■ Exercise data

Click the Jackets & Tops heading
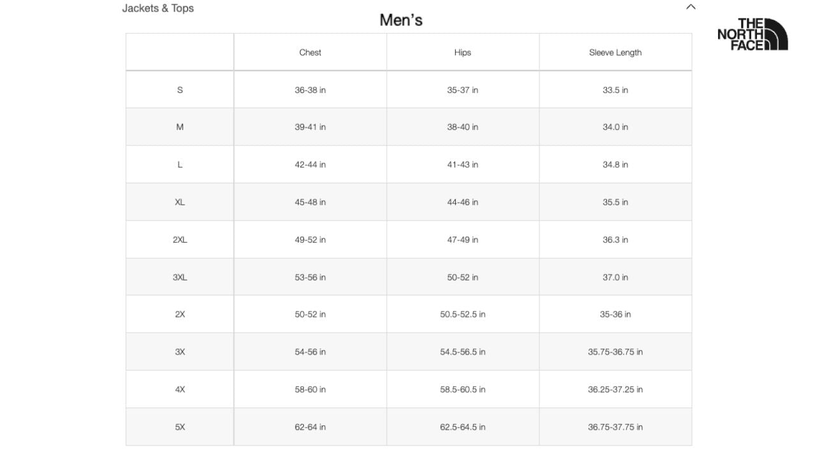817x459 pixels. pos(158,8)
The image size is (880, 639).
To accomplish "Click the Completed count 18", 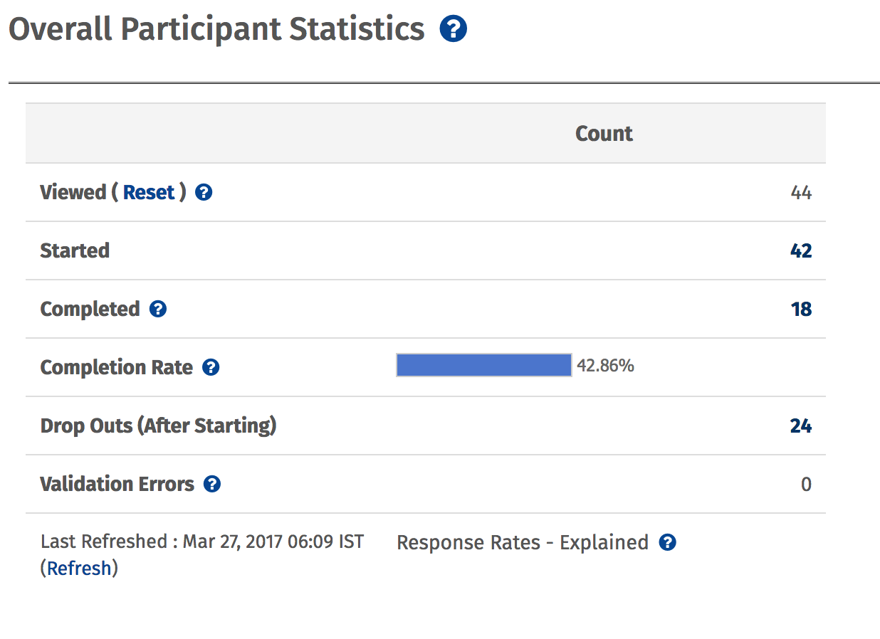I will 802,309.
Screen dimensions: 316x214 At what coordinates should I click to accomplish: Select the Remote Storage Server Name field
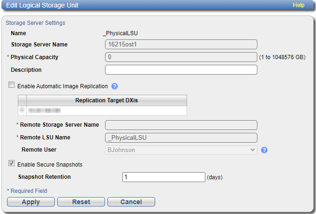(181, 125)
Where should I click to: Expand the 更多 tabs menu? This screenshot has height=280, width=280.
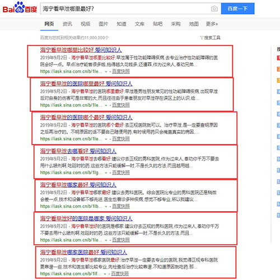coord(212,24)
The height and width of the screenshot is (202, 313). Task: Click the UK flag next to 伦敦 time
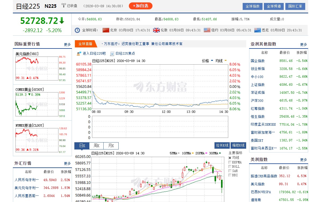[156, 30]
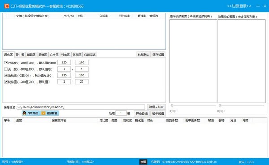
Task: Click the original video time slider
Action: pyautogui.click(x=193, y=106)
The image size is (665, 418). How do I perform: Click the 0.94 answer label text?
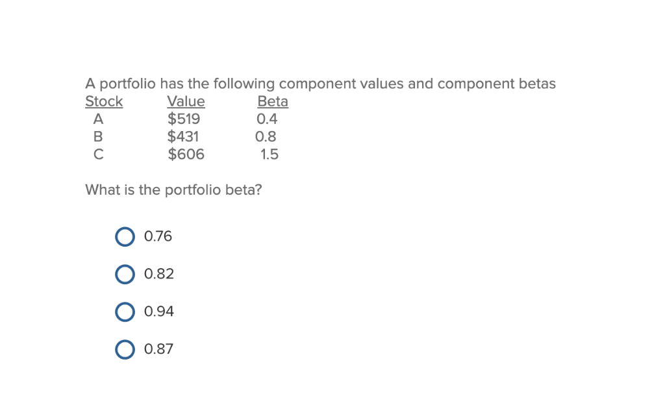coord(158,312)
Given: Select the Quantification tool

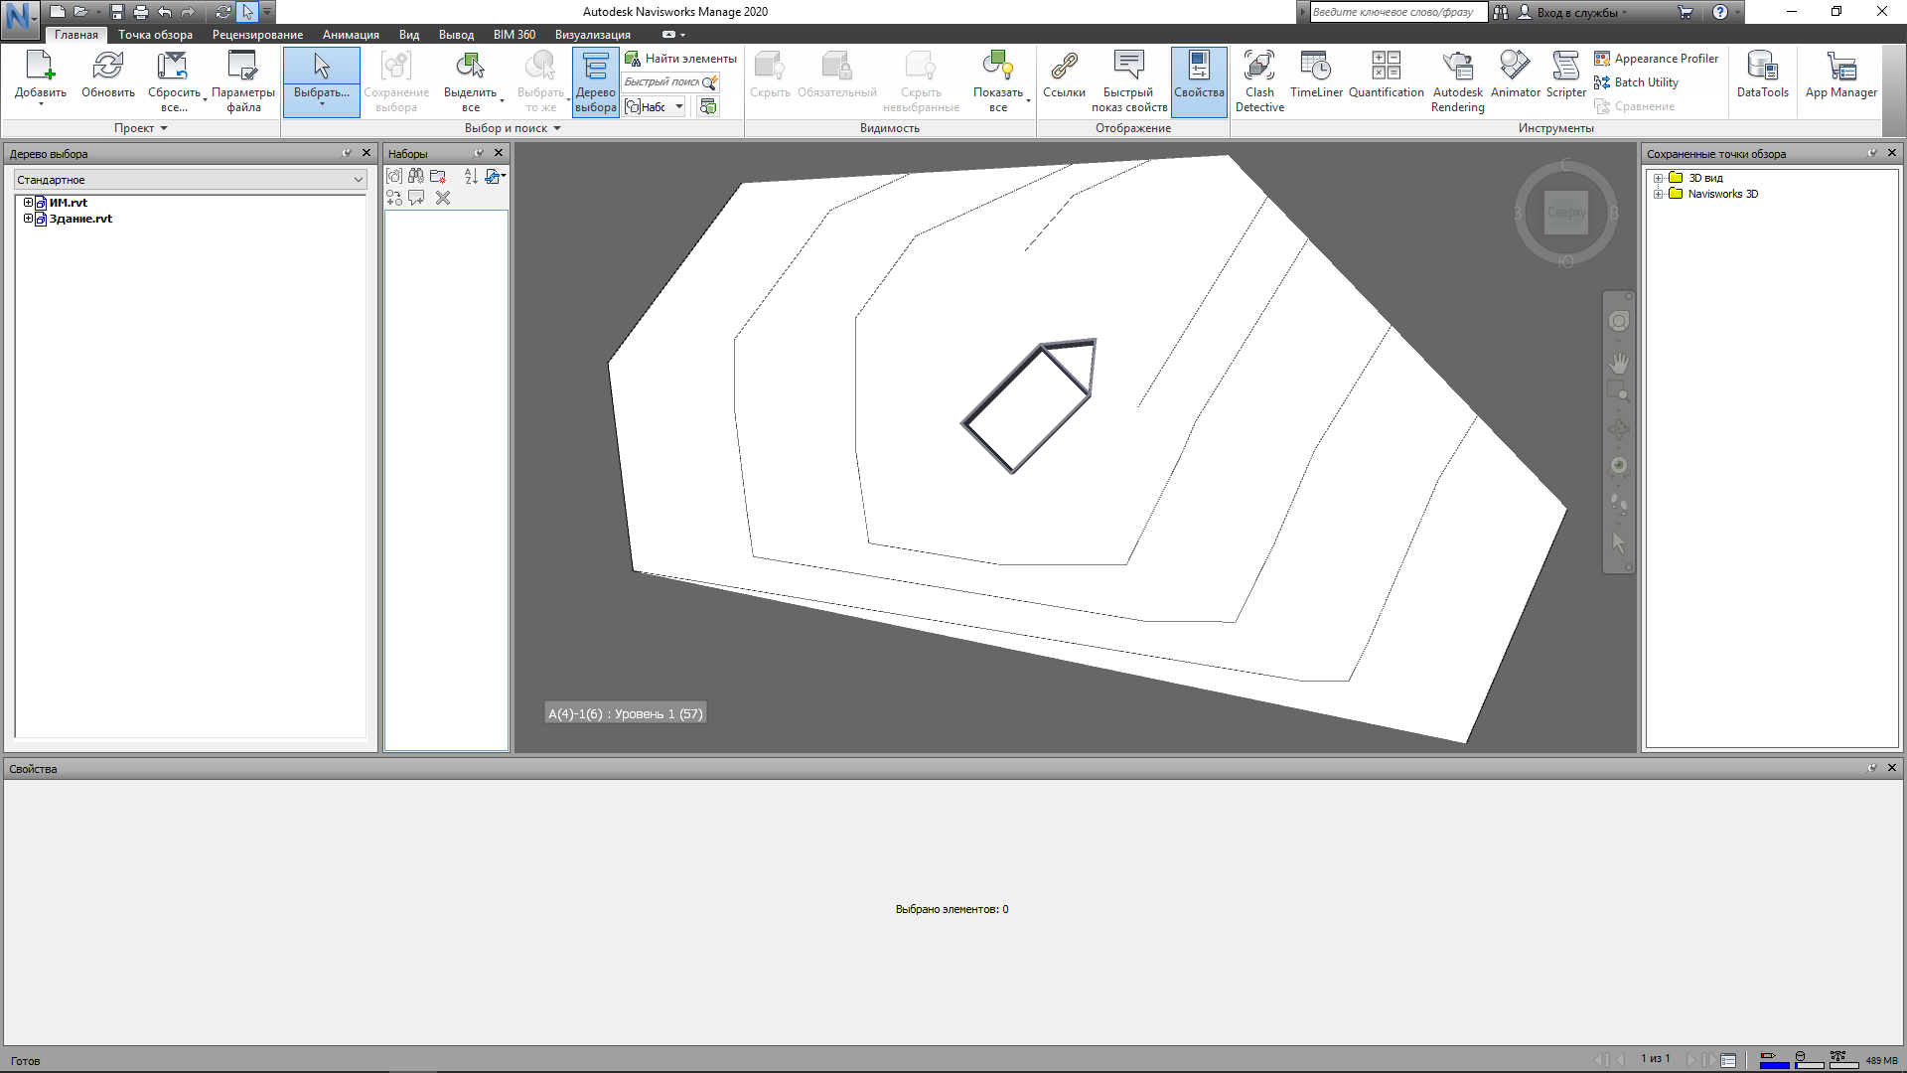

■ Directions
Write out exactly the lines from the one containing "The image size is (665, 418)." through the end of the entries, both included. Pictures are not copied.

■ Solved exercise
The image size is (665, 418). How do I perform: Click the 0.94 answer label text?
coord(158,312)
Given: Select the Quantification tool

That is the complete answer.